Inizialmente, una SGR identifica l’obiettivo e la strategia del fondo che intende gestire. Questo può essere un fondo azionario, obbligazionario, bilanciato, o specifico in qualche altra asset class. La SGR crea il fondo e lo registra presso la Commissione Nazionale per le Società e la Borsa (CONSOB) in Italia.

Successivamente la SGR si adopera per promuove il fondo tra gli investitori e raccoglie i capitali da parte di persone fisiche, istituzioni finanziarie o altri investitori.

Una volta che il fondo ha raccolto abbastanza capitali, la SGR acquista gli strumenti finanziari necessari per mettere in pratica la strategia di investimento del fondo.

Dopodiché la SGR monitora costantemente le prestazioni del fondo e apporta modifiche strategiche alla composizione del fondo per massimizzare il rendimento dei partecipanti, o per raggiungere gli altri obiettivi del fondo nella maniera più efficiente possibile.

Infine, quello per cui tutti investono: le rendite generate dal fondo vengono distribuite agli investitori in proporzione alle loro quote di partecipazione, sotto forma di dividendi, interessi, plusvalenze o altre entrate. La distribuzione può essere mensilmente, trimestrale, semestrale o annualmente, a seconda delle condizioni indicate alla creazione del fondo.

Cosa dice la normativa italiana sulle SGR?

Le SGR devono rispettare rigorose normative e sono costantemente monitorate dalle autorità italiane, europee e internazionali.

A livello italiano le SGR, società di gestione del risparmio, sono normate dal Testo Unico della Finanza (TUF) dal Regolamento sulla gestione collettiva del risparmio, emanato dalla Banca d’Italia.

In base al TUF, le SGR devono rispettare alcuni requisiti per ottenere l’autorizzazione all’esercizio dell’attività:

  • Reputazione: la SGR deve avere un’elevata reputazione e un’esperienza pluriennale nel settore finanziario.
  • Competenza: la SGR deve disporre di un’organizzazione e di un personale adeguati per svolgere l’attività di gestione collettiva del risparmio.
  • Solidità finanziaria: la SGR deve disporre di un patrimonio netto adeguato a sostenere l’esercizio dell’attività.
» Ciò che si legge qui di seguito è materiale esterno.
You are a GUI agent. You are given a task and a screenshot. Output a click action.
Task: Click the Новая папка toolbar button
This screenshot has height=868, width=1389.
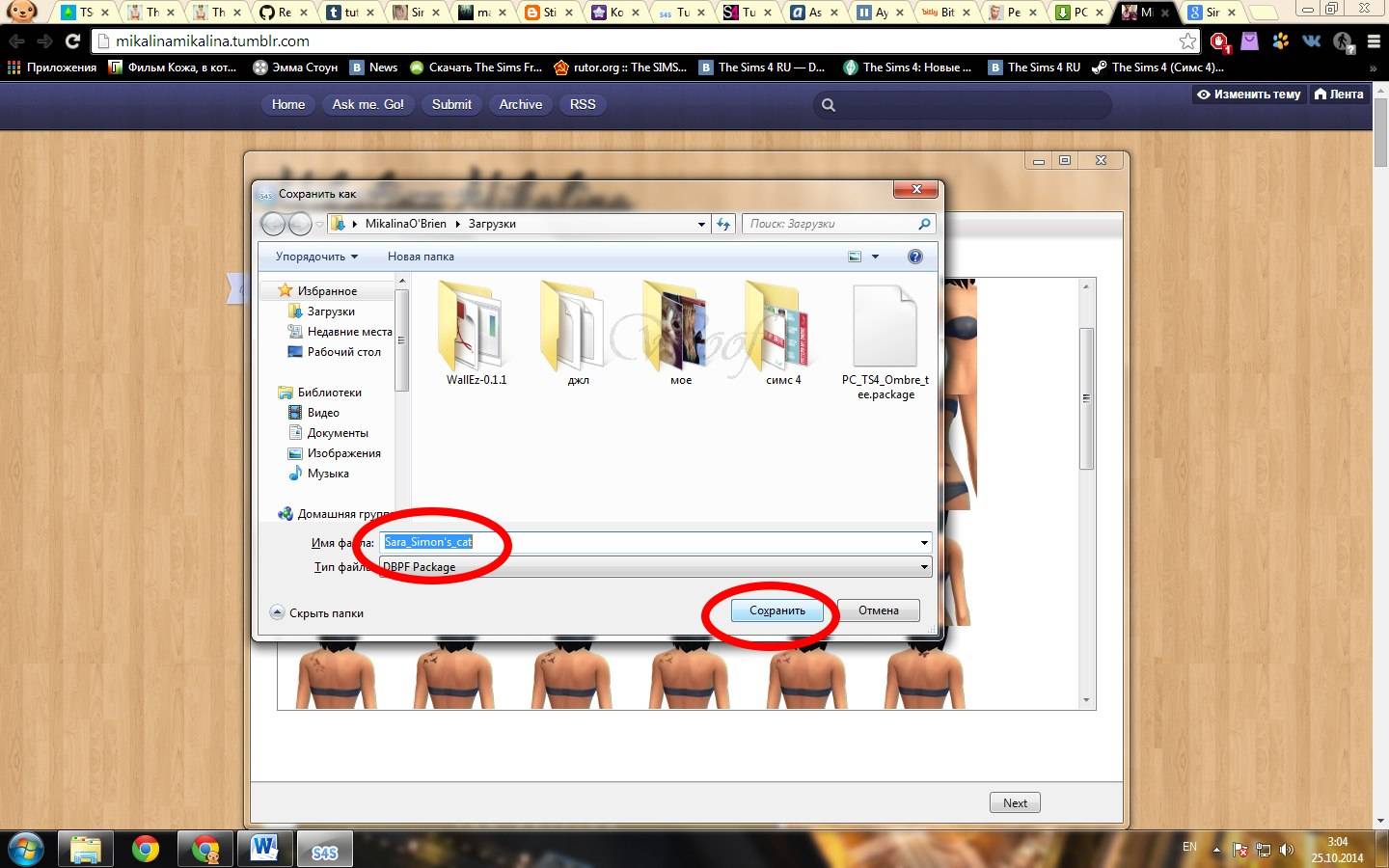click(x=421, y=257)
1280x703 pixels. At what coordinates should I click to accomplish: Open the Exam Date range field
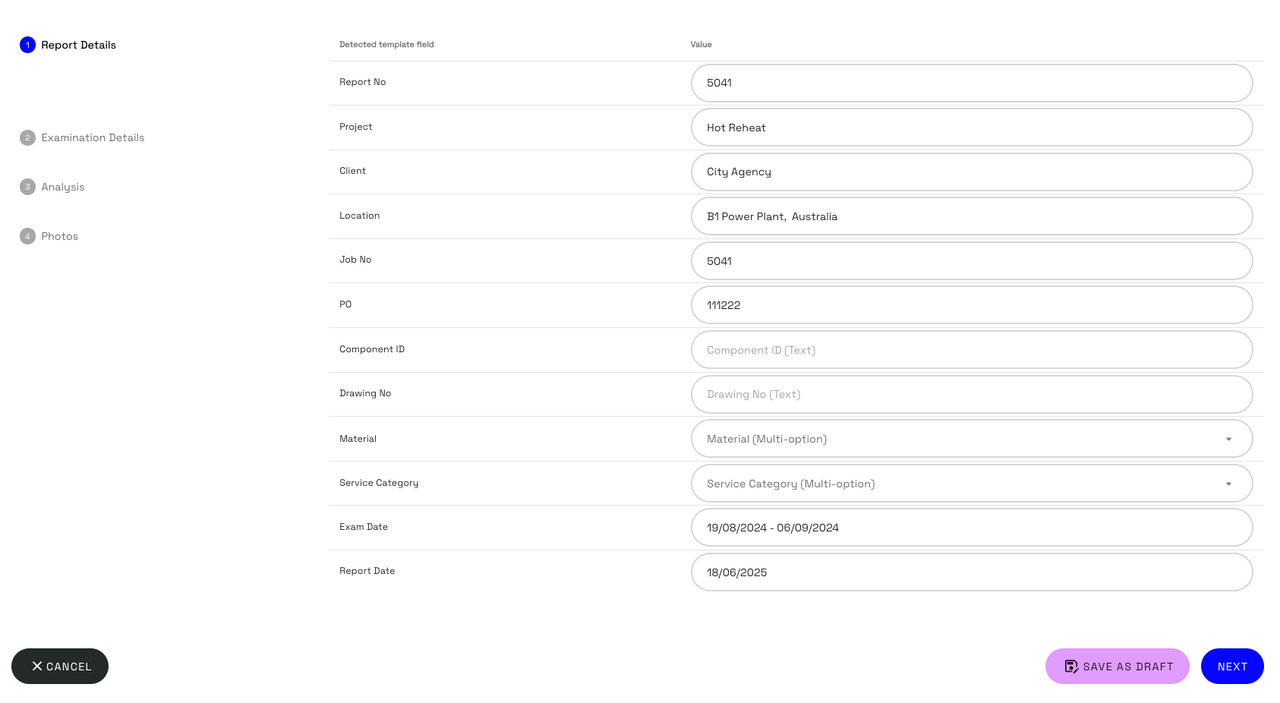[971, 528]
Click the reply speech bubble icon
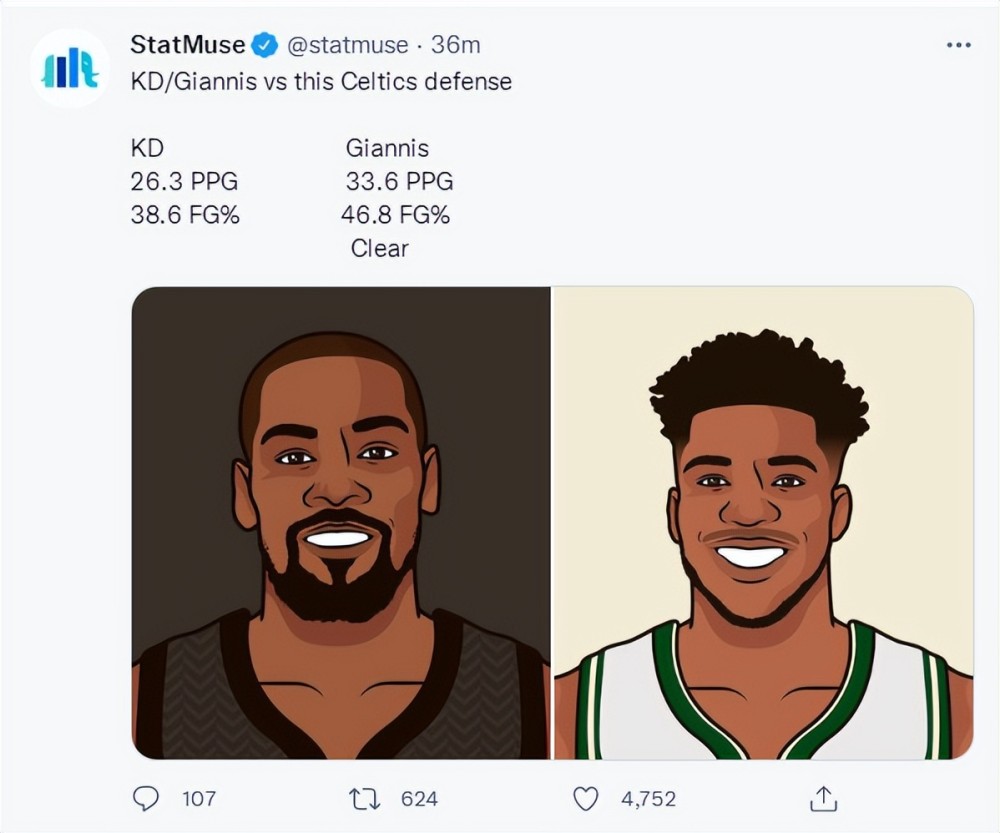The width and height of the screenshot is (1000, 833). [146, 798]
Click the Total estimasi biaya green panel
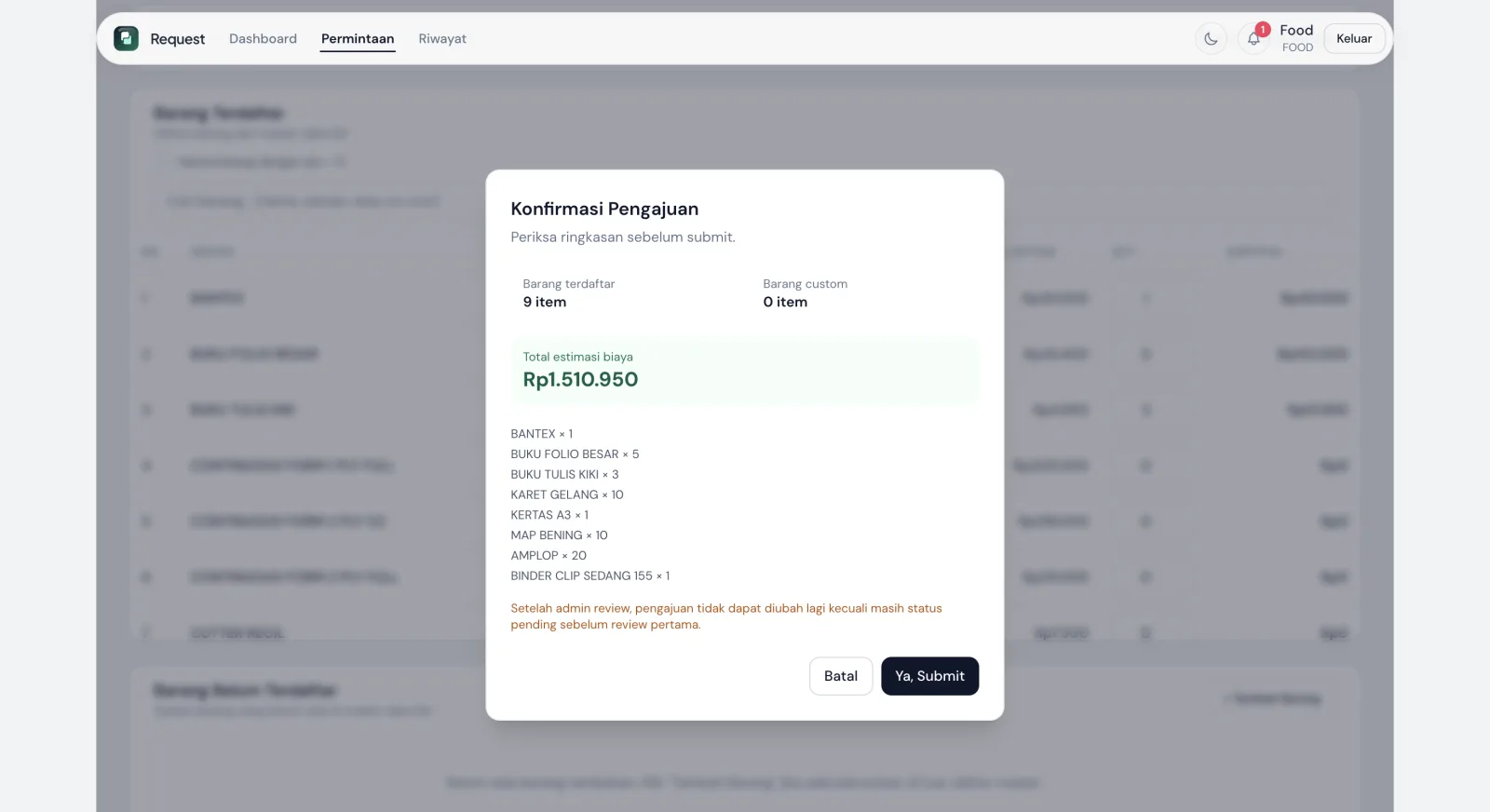Viewport: 1490px width, 812px height. point(745,371)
Inoltre, le SGR sono supervisionate anche dalla Banca d’Italia affinché sia garantita:

  • Sicurezza degli investimenti: la Banca d’Italia verifica che la SGR investa i capitali raccolti in modo prudente e conforme alla politica di investimento definita dal fondo.
  • Trasparenza: la Banca d’Italia vigila sull’informazione fornita agli investitori da parte della SGR, in particolare in relazione ai rischi connessi agli investimenti.
  • Indipendenza: la Banca d’Italia vigila sull’indipendenza della SGR da eventuali conflitti di interesse.